*Recorded data:*

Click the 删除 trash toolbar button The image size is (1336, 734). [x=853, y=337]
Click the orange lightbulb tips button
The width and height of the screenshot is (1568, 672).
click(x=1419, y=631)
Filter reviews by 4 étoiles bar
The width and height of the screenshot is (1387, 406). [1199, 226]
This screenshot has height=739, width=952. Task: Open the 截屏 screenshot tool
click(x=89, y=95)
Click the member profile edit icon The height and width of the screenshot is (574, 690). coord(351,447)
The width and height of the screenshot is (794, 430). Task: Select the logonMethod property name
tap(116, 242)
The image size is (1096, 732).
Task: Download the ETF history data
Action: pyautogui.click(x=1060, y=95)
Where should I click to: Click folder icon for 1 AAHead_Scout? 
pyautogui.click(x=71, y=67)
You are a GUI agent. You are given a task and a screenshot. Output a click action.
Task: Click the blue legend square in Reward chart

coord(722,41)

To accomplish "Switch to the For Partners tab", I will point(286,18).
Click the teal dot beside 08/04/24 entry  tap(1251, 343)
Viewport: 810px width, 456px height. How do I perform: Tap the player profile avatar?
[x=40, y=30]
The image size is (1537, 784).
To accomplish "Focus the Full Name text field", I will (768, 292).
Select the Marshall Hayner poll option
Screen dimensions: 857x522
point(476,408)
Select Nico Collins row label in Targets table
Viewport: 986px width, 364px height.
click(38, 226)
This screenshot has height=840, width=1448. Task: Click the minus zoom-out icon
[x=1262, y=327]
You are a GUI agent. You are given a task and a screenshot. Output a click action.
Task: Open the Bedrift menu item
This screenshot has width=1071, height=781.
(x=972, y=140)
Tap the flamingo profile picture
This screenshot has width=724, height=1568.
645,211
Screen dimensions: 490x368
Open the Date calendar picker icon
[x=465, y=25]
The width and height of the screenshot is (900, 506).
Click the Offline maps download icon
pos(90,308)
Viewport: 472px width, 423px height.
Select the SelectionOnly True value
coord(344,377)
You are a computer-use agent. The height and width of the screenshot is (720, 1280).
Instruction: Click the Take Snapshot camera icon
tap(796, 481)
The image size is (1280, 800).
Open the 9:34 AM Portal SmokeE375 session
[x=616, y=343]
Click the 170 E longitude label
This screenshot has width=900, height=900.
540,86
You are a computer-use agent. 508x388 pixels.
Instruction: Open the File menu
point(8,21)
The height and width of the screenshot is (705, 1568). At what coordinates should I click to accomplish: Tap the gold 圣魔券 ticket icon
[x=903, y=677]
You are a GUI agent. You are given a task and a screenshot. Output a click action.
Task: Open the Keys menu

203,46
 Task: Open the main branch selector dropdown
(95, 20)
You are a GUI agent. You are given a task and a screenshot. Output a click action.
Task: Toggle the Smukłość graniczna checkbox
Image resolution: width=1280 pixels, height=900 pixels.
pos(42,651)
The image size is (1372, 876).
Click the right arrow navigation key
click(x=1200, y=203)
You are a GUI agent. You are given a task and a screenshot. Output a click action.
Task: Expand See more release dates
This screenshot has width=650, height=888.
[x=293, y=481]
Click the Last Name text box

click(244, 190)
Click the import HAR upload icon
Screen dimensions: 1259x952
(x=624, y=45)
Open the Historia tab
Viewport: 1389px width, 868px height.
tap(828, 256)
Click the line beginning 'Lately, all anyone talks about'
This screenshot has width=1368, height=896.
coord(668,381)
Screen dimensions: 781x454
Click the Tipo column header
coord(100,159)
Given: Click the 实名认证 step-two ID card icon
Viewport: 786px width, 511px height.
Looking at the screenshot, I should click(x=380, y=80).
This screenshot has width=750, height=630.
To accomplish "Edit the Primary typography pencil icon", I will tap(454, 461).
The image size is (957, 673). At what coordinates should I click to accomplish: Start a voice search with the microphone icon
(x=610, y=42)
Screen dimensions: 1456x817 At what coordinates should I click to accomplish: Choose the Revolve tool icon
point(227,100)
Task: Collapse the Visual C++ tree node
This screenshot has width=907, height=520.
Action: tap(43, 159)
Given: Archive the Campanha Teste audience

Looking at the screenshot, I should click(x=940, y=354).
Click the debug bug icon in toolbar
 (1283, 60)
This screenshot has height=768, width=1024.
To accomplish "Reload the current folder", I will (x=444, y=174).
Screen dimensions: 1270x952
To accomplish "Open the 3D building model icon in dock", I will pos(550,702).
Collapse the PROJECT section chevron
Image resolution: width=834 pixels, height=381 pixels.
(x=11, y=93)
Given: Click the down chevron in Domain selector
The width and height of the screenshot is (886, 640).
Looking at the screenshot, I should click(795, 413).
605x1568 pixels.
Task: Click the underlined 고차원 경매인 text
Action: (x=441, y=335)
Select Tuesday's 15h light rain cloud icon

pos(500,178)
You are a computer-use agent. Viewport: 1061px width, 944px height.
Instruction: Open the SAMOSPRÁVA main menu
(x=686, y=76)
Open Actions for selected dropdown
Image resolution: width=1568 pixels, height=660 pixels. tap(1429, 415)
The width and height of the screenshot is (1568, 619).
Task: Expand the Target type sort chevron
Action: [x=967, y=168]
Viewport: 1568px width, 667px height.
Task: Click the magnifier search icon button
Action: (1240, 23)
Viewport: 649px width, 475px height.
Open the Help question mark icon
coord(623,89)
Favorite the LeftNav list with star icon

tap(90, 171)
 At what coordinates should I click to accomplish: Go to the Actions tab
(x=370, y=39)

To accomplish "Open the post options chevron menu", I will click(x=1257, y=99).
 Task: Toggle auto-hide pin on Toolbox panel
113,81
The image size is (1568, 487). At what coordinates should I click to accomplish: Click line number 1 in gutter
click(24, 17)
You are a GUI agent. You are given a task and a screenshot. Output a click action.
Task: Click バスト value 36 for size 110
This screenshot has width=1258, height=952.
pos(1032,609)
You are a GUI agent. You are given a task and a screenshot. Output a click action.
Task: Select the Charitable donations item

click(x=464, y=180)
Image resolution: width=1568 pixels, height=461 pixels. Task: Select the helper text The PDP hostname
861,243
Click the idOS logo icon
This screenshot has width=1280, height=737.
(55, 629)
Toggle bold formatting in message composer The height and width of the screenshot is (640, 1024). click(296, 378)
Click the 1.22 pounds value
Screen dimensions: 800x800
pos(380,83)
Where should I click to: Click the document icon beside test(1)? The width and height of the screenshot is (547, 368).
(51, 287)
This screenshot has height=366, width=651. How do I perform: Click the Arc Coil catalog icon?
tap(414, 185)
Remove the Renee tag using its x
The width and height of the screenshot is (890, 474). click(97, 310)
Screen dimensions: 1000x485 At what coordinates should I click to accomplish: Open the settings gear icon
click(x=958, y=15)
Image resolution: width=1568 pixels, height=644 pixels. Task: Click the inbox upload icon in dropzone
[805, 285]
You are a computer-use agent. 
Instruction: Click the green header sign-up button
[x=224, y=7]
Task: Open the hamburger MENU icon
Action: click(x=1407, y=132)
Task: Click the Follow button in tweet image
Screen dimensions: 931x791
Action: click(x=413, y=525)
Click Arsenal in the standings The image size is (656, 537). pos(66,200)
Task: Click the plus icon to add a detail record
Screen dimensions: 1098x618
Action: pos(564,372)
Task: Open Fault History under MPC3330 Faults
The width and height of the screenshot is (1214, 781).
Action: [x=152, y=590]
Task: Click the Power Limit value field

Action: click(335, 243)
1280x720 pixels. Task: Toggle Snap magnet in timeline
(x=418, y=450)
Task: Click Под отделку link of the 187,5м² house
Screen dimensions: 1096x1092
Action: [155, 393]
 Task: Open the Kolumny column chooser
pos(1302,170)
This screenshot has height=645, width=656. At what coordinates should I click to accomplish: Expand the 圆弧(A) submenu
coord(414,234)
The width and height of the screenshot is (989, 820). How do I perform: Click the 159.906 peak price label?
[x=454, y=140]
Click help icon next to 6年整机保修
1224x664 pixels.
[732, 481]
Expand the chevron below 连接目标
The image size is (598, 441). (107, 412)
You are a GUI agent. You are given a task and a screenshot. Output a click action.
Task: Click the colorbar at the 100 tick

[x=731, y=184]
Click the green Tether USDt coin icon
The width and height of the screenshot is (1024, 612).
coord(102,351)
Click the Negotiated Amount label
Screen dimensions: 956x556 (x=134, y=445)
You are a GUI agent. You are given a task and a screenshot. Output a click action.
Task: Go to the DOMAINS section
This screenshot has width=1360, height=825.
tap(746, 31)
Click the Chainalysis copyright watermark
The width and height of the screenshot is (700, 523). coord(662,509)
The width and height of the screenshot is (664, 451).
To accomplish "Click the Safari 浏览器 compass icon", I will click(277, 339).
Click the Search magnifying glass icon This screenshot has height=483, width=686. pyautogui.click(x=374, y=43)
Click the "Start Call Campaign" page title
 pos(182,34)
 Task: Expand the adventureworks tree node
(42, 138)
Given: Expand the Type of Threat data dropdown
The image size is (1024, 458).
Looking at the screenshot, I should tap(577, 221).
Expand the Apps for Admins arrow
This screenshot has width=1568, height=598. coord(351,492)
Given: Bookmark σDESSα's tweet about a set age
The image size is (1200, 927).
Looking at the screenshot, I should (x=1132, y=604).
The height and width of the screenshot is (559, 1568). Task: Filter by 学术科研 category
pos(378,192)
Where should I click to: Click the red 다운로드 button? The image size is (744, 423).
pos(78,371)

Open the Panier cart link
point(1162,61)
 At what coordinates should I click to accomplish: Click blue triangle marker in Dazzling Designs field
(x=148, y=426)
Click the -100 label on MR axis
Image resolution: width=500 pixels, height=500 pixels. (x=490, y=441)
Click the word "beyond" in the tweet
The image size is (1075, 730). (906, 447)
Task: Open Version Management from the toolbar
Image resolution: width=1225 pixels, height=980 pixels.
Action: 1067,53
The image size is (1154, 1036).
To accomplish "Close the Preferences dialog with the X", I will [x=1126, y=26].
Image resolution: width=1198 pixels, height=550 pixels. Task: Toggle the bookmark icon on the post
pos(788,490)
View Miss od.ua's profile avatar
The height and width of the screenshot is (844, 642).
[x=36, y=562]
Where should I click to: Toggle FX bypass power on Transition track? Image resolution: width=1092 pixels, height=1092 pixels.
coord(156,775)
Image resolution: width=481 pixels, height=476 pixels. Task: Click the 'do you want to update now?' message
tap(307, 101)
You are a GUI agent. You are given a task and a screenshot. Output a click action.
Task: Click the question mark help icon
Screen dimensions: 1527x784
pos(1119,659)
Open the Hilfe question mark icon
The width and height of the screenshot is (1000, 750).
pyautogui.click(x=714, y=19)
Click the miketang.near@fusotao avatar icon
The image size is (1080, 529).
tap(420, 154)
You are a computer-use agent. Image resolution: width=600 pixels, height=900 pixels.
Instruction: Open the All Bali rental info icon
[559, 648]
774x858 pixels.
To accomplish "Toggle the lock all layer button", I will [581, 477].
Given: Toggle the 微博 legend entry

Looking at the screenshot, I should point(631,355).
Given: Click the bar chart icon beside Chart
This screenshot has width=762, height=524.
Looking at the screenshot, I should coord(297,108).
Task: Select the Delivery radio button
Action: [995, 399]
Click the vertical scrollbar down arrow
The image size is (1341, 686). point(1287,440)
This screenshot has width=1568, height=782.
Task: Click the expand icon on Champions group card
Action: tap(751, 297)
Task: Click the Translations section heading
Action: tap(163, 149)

*Problem to work on:* Return every line from the entries above that includes the word "about".

*Result of this task:*
Click the line beginning 'Lately, all anyone talks about'
Given: Bookmark σDESSα's tweet about a set age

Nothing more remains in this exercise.